[Stored data entries]
***
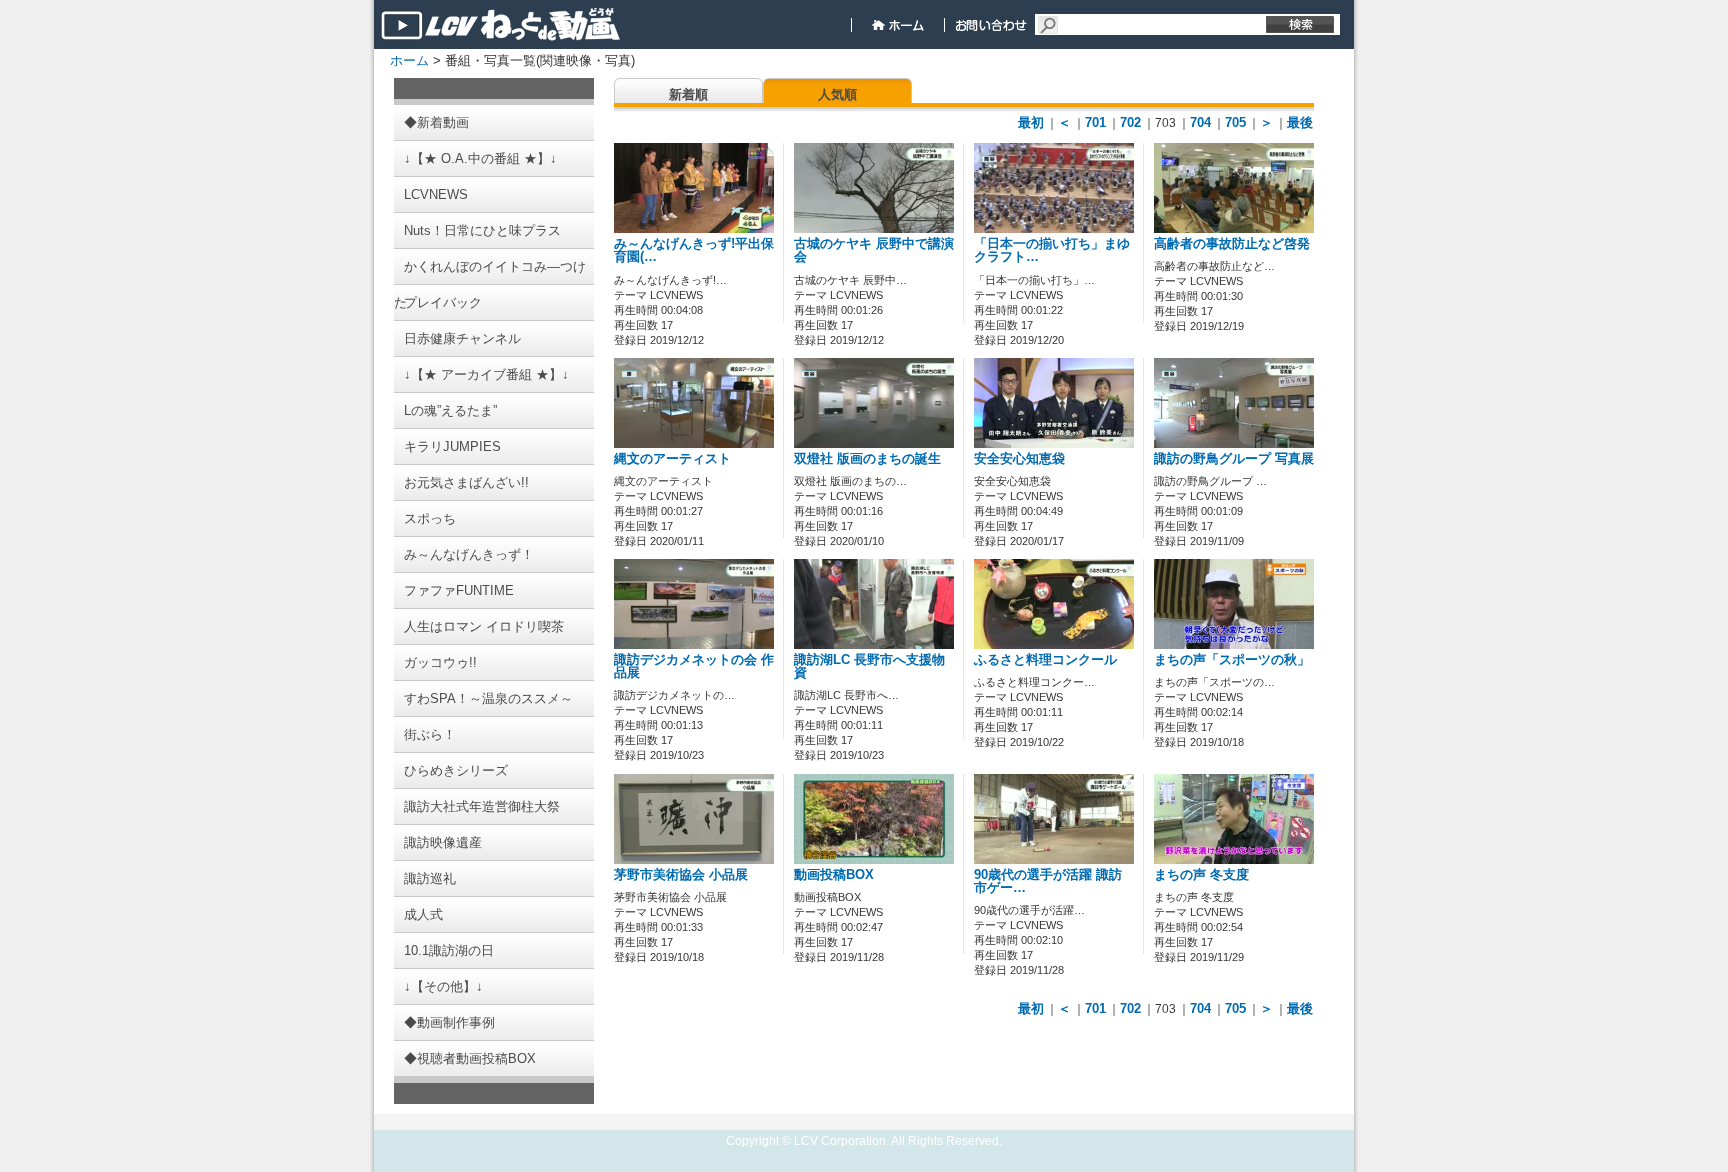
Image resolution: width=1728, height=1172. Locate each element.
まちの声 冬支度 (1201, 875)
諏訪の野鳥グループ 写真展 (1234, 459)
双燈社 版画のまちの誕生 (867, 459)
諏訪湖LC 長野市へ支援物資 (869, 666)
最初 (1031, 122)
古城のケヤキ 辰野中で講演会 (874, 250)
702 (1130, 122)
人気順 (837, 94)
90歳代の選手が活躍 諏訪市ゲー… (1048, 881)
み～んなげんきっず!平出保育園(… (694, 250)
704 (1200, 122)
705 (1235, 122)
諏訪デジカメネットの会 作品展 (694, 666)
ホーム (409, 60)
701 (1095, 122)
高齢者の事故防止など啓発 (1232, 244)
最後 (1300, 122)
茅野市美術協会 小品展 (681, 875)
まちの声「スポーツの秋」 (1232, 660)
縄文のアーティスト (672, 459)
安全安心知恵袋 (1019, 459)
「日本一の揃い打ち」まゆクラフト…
***
» Task goal
Return, word for word, the line containing "701 (1095, 122)" and all lines after it through the last line of the records, and nothing else.

» Output of the task
701 (1095, 122)
高齢者の事故防止など啓発 (1232, 244)
最後 (1300, 122)
茅野市美術協会 小品展 (681, 875)
まちの声「スポーツの秋」 (1232, 660)
縄文のアーティスト (672, 459)
安全安心知恵袋 (1019, 459)
「日本一の揃い打ち」まゆクラフト…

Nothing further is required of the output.